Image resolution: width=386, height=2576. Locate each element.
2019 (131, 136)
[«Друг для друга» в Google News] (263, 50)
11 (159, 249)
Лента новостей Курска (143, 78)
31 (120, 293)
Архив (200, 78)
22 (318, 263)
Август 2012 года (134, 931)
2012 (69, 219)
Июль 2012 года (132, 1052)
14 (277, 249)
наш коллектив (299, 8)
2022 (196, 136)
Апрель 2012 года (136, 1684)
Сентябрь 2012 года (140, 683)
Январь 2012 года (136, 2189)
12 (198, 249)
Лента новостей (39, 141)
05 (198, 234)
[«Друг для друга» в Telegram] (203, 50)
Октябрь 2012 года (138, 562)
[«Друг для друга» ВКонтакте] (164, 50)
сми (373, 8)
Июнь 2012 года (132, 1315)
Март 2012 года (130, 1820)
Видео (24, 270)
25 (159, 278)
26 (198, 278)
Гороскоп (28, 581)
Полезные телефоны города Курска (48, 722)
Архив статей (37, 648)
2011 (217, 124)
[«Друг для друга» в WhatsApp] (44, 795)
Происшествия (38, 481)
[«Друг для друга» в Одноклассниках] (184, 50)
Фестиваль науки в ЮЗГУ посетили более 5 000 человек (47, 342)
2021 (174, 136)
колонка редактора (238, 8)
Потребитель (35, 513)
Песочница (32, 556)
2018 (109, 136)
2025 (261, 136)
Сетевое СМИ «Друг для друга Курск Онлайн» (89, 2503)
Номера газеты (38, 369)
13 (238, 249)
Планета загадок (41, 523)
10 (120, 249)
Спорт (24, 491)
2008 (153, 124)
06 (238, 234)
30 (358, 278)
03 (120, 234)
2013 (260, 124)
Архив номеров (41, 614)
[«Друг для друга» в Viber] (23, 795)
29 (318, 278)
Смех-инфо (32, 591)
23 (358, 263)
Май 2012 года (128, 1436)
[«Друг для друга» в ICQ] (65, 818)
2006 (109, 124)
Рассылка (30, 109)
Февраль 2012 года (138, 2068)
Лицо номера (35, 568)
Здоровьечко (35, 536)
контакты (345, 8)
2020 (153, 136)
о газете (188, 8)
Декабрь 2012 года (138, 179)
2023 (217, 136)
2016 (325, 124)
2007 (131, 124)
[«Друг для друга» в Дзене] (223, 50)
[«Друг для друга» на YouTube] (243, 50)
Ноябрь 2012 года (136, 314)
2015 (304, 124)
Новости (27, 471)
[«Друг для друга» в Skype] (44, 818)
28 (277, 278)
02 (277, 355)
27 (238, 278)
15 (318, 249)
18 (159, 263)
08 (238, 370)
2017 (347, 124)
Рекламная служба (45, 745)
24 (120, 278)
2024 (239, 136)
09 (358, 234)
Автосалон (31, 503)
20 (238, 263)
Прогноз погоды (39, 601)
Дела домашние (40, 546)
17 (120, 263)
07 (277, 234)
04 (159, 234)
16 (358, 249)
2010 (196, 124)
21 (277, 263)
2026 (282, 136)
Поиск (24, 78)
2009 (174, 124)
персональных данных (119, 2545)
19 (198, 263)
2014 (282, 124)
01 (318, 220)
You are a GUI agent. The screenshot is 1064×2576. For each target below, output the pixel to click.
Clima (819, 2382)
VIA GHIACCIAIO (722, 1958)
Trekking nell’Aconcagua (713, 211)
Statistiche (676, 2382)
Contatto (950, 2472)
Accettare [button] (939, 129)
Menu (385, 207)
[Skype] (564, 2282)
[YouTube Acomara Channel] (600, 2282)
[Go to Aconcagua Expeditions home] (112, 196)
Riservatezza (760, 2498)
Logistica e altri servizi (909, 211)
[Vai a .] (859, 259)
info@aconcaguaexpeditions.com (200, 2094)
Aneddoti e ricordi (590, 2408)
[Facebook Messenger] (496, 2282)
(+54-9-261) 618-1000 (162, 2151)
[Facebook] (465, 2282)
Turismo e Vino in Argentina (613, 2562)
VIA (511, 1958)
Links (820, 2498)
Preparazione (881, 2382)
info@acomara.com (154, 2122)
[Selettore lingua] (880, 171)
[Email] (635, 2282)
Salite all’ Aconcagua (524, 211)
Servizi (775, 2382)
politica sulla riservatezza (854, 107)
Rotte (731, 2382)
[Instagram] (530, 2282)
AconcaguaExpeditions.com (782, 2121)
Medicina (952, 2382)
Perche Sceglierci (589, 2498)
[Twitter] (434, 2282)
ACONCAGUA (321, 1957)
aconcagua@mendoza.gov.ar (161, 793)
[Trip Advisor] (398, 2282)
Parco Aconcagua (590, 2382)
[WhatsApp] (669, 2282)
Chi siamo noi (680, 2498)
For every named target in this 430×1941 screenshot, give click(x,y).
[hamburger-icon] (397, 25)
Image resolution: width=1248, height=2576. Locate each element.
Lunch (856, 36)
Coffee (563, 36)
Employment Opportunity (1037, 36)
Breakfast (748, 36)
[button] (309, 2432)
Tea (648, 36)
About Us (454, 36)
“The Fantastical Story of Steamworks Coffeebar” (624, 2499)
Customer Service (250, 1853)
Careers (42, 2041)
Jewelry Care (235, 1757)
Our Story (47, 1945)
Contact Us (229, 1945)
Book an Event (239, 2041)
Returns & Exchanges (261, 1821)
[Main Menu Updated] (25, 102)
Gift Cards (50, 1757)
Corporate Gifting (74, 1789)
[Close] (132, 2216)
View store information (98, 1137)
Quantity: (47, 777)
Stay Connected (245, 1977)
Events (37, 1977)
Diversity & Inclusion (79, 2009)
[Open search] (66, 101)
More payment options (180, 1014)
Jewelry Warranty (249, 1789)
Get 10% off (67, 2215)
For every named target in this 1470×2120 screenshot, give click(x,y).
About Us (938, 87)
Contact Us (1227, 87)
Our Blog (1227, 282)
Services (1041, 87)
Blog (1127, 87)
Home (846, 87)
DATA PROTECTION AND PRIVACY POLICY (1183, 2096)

****************

• [WHAT THE TASK REQUIRES]
All lines from the one that holds "More payment options (180, 1014)" through the end of the material, both ends included, should be restated exactly.

• [WRITTEN SOLUTION]
More payment options (180, 1014)
Jewelry Warranty (249, 1789)
Get 10% off (67, 2215)
For every named target in this 1470×2120 screenshot, give click(x,y).
About Us (938, 87)
Contact Us (1227, 87)
Our Blog (1227, 282)
Services (1041, 87)
Blog (1127, 87)
Home (846, 87)
DATA PROTECTION AND PRIVACY POLICY (1183, 2096)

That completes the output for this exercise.